ALBANY, NY (AP) The outdated design of structural steel supports common in older schools nationwide and blamed on the collapse of a New York school roof is now a concern nationwide, warned school structural design authorities.
The U-shaped joist is blamed on the Aug. 1 roof collapse in an empty classroom in the 44-year-old Taft Elementary School in Washingtonville. The joist was a popular method of design at the time throughout much of the country, said Peter D’Antonio, of Sarnafil Roofing and Waterproofing Systems Co. in Canton, MA, a major school contractor.
New York’s Education Department has issued an “important structural advisory” to schools statewide to urge thorough, professional inspections following the roof collapse 54 mi. north of New York City. A leaky roof let rainwater collect for years in the U-joint, which then rusted and crumbled, the advisory stated.
Manufactured since 1900, the joist was commonly used in school construction through the early 1970s, school and industry officials said. And more than half the nation’s schools were built before 1960, said Barbara Worth of the Council of Educational Facility Planners International based in Scottsdale, AZ.

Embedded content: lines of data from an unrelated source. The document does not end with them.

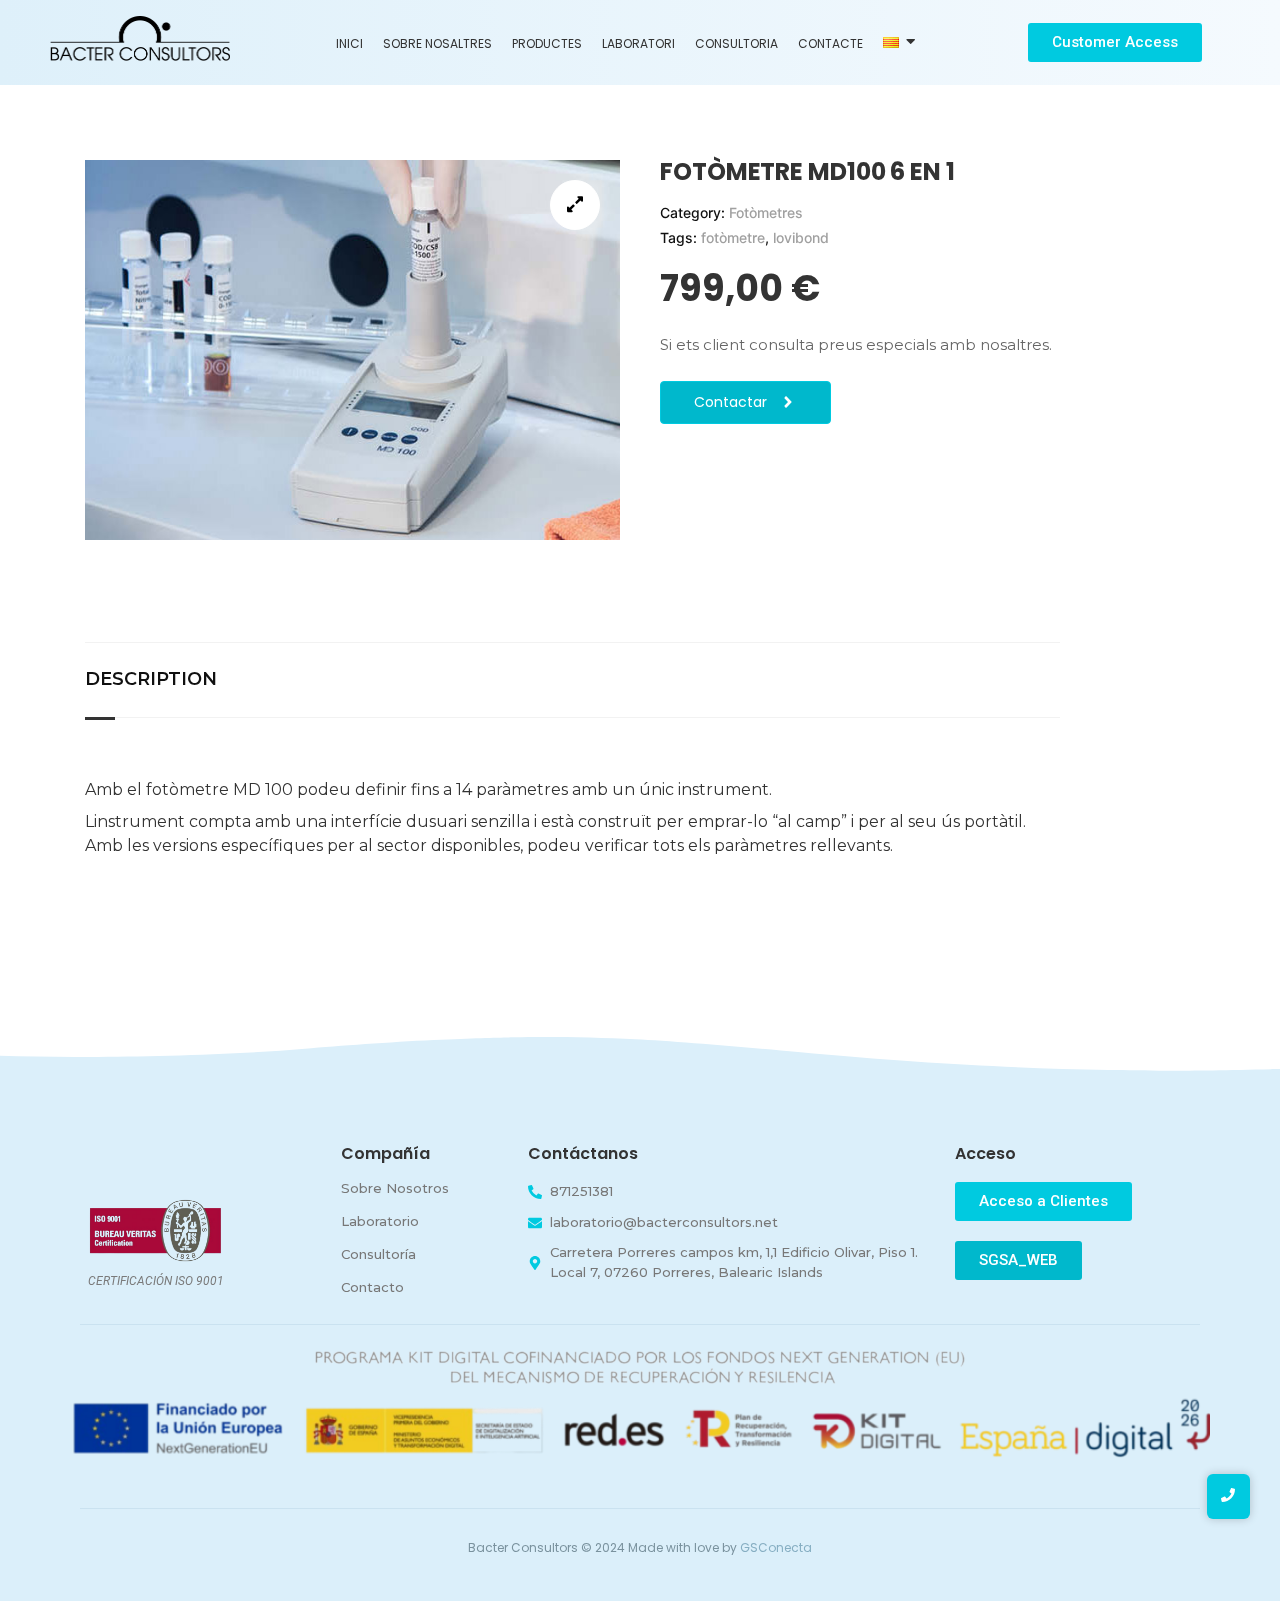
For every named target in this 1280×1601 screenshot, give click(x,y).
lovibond (801, 237)
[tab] (171, 680)
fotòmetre (733, 237)
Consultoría (378, 1254)
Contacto (372, 1287)
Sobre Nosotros (395, 1188)
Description (151, 679)
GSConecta (776, 1547)
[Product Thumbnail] (575, 205)
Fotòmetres (766, 212)
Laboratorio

Although structural fault investigator Joe Zona hasn’t seen widespread blame of the joist in collapses, “I understand now that this has happened there is that potential … when you know something like that can happen, it’s hard to argue against inspection,” said Zona of the Simpson, Gumpertz and Heger construction firm in Waltham, MA, that also investigates structural problems.

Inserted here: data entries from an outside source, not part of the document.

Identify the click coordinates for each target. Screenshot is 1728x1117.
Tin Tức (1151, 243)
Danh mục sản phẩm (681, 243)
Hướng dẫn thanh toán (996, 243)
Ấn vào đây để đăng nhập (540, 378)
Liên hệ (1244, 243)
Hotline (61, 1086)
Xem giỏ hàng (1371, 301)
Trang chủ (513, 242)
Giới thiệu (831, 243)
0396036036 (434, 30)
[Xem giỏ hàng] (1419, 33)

“While the use of this particular type of joist may have been fairly common, this does not mean that there is a widespread problem,” cautioned Jonathan Burman of New York’s Education Department. “The roof collapse at Taft was caused by a combination of factors — the use of the particular joist together with the fact that there was long-term, undetected water exposure, caused by a leaky roof. So, it was a unique combination of factors, and not just the use of the particular type of joist, that caused the collapse.”

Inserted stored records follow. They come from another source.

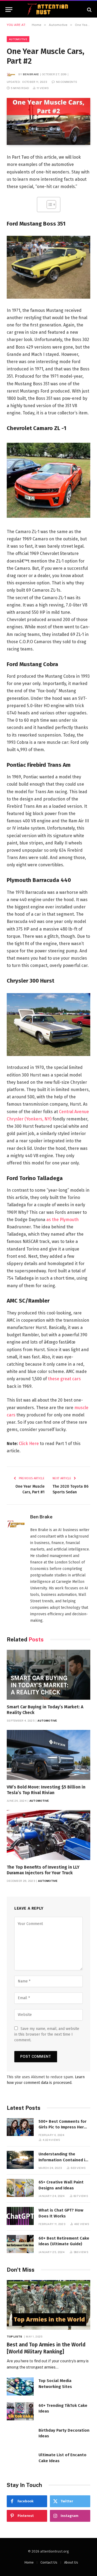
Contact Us (48, 2562)
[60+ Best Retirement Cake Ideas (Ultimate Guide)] (20, 2244)
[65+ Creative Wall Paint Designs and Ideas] (20, 2188)
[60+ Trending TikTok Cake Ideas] (20, 2411)
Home (29, 2562)
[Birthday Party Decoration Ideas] (20, 2436)
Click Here (29, 1443)
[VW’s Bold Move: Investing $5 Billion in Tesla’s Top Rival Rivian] (48, 1755)
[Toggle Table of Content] (49, 204)
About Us (71, 2562)
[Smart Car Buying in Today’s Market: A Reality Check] (48, 1675)
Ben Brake (31, 74)
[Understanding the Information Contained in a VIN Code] (20, 2160)
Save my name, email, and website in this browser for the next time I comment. (46, 2034)
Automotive (18, 39)
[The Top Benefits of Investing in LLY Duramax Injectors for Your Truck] (48, 1835)
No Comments (66, 81)
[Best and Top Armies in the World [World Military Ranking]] (48, 2305)
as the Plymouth (62, 1219)
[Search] (89, 10)
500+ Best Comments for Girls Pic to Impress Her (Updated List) (62, 2127)
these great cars (64, 1378)
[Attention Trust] (48, 9)
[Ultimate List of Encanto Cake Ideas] (20, 2461)
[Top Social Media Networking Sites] (20, 2386)
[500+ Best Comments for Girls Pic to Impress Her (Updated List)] (20, 2127)
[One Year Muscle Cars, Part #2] (48, 121)
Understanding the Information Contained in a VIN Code (63, 2160)
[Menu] (8, 10)
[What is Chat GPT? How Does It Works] (20, 2216)
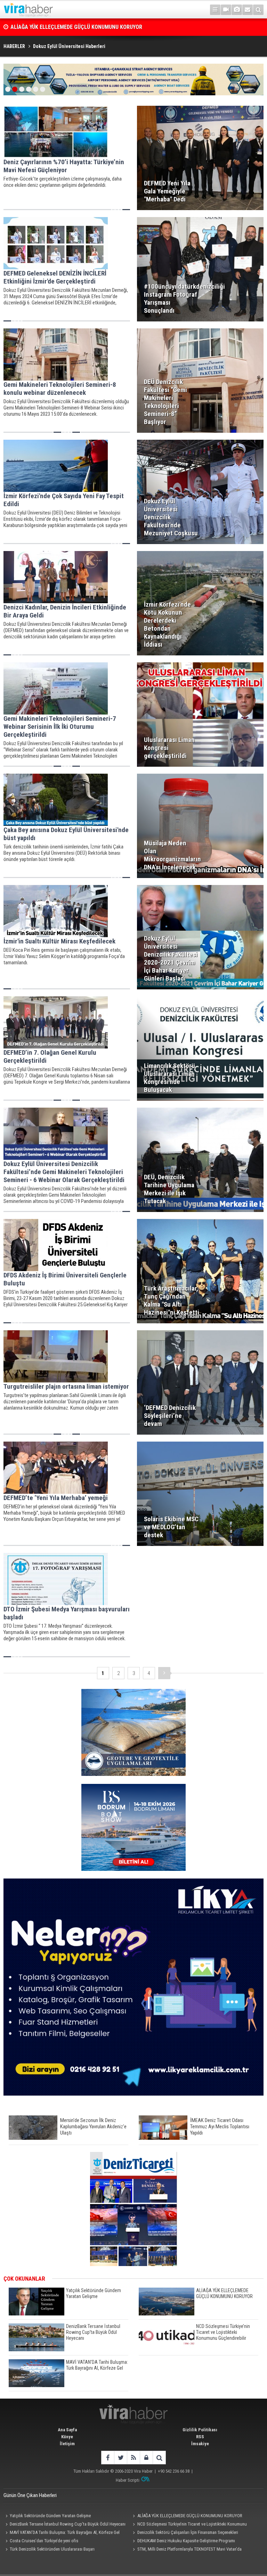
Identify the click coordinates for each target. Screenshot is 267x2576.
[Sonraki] (164, 1673)
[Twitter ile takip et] (120, 2457)
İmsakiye (200, 2443)
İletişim (67, 2443)
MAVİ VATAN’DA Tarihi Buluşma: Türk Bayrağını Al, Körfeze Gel (65, 2532)
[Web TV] (226, 10)
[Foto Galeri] (237, 10)
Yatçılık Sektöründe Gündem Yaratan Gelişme (50, 2515)
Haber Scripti (127, 2480)
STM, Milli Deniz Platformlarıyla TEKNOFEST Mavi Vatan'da (189, 2549)
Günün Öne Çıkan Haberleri (30, 2495)
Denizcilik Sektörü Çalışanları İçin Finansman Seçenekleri (187, 2532)
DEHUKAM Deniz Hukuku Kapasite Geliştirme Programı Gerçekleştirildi (183, 2541)
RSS (200, 2436)
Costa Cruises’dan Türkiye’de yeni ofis (44, 2540)
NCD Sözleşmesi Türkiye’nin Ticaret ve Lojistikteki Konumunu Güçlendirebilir (189, 2524)
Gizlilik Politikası (200, 2429)
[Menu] (215, 10)
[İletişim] (247, 10)
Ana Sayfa (67, 2429)
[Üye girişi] (146, 2457)
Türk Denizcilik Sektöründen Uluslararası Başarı (52, 2549)
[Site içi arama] (258, 10)
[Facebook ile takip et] (107, 2457)
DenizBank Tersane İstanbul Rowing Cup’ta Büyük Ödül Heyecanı (86, 27)
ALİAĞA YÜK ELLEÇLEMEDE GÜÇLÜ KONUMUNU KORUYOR (189, 2515)
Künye (67, 2436)
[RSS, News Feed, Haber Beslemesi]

Leaky roofs, however, are common at schools nationwide, particularly in recent years where budgets were strained by reduced state funding because of state deficits, said Paul Abramson of the school construction firm of Stanton Leggett Associates in Larchmont, Westchester County. A school district consultant, he also has tracked school construction since 1974 for a national school planning and management magazine.
“What happens, unfortunately, is school districts cut back on maintenance, so what we do see is roof leaks,” Abramson said.
“It comes down to the issue of resources,” said Barbara Knisely of the American Association of School Administrators. “If school administrators had unlimited resources, that would be at the top of the agenda.”
The U.S. General Accounting Office, the research arm of Congress, surveyed 10,000 schools nationwide, in every region, large and small. It reported in 1996 that a third of schools needed extensive repair or replacement of one or more buildings. Among the most pressing concerns were roofs in need of patching or replacing.
The Education Infrastructure Act of 1994 was to provide $100 million nationwide to build, repair and renovate school buildings, but the funds were eliminated in budget-balancing deals.
“I think the state is probably on track as far as recommending the projects be inspected, particularly if there is that kind of joist in them,” said Ronald Fanning, a school architect at Fanning/Howey Associates of Celina, OH, that has built schools nationwide.
“If there is a roof leak, over time they very likely would have that problem,” he said. “It destroys the integrity of the steel to the point it loses its strength … I guess it’s a disaster waiting to happen.”